* The input:
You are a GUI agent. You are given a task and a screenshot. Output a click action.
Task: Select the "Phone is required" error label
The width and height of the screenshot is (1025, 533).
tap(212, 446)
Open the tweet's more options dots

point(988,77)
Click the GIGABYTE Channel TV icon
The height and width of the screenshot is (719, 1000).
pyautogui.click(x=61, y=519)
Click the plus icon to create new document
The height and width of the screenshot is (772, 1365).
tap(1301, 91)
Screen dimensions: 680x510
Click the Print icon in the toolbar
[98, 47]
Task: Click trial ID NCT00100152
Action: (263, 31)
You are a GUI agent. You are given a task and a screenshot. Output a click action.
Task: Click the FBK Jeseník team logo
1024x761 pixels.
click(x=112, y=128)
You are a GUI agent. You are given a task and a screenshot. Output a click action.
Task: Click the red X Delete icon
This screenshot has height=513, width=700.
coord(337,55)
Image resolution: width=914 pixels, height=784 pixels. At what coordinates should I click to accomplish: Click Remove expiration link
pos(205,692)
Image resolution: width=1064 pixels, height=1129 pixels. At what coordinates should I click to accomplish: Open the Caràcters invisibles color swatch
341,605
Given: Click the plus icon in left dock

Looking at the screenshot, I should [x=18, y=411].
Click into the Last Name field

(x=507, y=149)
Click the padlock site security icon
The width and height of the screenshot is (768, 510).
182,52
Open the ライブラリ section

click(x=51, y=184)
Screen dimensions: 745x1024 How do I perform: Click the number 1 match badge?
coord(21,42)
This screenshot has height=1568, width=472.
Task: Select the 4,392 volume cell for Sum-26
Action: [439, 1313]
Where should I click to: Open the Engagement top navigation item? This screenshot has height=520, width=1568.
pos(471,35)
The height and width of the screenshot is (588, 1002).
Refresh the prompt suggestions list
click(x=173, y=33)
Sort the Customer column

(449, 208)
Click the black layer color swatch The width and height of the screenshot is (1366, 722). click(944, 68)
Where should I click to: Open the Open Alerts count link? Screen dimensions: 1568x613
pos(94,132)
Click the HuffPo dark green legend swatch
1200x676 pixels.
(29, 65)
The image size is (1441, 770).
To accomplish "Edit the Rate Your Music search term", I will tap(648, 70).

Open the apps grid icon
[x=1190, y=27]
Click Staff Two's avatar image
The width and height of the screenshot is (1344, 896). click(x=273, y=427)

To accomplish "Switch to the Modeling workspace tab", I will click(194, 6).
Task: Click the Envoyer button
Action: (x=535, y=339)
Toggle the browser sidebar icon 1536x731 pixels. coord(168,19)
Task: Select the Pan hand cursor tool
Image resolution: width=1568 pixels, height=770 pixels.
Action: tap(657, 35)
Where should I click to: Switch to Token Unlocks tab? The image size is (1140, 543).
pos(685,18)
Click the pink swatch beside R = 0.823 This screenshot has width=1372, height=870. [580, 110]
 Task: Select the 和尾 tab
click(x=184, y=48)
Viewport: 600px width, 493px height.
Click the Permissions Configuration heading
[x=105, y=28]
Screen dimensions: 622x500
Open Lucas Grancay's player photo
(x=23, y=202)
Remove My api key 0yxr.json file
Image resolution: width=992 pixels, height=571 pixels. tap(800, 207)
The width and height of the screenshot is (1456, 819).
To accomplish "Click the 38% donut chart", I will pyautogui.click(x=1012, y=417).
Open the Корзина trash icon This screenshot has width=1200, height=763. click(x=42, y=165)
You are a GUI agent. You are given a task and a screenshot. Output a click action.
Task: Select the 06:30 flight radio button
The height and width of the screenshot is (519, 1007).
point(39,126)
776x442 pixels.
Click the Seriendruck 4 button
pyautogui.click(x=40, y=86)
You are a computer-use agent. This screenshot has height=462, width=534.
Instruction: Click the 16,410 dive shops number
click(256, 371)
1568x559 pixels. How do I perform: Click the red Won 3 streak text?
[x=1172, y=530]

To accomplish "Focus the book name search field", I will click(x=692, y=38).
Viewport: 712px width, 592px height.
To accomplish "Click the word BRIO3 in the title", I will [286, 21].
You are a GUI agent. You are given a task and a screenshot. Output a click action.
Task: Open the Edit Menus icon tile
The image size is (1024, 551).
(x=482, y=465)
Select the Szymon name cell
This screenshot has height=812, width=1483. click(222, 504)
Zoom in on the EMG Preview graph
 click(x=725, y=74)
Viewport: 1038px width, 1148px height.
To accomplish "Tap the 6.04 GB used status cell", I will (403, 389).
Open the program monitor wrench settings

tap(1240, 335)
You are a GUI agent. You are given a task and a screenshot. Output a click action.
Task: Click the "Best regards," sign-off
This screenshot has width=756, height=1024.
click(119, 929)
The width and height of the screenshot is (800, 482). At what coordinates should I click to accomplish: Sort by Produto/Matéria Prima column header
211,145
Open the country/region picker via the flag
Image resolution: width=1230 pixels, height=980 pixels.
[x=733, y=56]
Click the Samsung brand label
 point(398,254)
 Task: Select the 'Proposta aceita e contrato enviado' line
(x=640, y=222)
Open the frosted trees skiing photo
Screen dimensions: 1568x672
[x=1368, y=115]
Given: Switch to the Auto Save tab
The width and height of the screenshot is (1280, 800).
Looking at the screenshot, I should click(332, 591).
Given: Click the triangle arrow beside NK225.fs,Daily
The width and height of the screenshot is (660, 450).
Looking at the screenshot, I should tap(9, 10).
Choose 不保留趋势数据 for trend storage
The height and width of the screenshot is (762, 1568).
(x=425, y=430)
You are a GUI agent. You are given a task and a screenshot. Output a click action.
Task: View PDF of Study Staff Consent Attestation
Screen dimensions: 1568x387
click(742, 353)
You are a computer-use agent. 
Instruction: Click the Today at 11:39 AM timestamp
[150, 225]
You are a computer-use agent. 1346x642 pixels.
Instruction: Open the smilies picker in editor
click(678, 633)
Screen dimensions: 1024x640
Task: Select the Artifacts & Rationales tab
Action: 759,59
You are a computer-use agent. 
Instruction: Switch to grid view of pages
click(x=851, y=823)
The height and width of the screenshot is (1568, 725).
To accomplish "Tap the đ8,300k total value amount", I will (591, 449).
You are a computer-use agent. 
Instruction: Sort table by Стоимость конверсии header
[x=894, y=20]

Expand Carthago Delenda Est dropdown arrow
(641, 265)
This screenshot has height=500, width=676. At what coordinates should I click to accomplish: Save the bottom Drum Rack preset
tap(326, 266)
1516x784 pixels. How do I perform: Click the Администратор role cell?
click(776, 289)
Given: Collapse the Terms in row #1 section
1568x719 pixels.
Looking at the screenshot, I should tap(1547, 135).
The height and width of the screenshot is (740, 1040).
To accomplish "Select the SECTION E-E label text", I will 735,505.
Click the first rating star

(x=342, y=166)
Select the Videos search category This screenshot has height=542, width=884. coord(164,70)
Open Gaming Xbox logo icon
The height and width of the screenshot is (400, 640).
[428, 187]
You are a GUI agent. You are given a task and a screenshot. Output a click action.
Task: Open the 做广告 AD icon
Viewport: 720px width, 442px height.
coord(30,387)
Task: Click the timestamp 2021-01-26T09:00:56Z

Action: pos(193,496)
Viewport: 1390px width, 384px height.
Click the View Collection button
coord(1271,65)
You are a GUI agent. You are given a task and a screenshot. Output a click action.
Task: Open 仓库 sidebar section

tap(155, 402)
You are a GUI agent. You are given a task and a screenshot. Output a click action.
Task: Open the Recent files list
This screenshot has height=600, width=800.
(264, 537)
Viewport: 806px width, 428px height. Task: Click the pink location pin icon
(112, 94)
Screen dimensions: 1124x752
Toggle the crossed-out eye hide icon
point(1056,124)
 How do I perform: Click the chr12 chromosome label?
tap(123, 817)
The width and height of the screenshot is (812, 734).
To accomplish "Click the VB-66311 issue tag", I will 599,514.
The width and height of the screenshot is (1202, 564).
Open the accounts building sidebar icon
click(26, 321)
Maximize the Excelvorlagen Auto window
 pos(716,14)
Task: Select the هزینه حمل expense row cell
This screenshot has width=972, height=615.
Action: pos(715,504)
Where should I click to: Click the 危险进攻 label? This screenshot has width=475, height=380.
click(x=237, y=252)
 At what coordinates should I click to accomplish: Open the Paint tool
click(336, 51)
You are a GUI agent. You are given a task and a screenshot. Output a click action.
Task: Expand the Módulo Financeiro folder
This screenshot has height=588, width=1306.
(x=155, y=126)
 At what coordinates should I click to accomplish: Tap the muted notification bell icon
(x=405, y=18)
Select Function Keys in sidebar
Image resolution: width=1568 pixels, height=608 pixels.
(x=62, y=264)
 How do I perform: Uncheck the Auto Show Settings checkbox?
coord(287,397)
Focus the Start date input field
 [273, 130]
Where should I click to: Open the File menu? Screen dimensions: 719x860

* Try it:
Which of the lines above hold the word "beside"? Copy each one.

* Output below:
Click the pink swatch beside R = 0.823 This screenshot has width=1372, height=870. [580, 110]
Given: Click the triangle arrow beside NK225.fs,Daily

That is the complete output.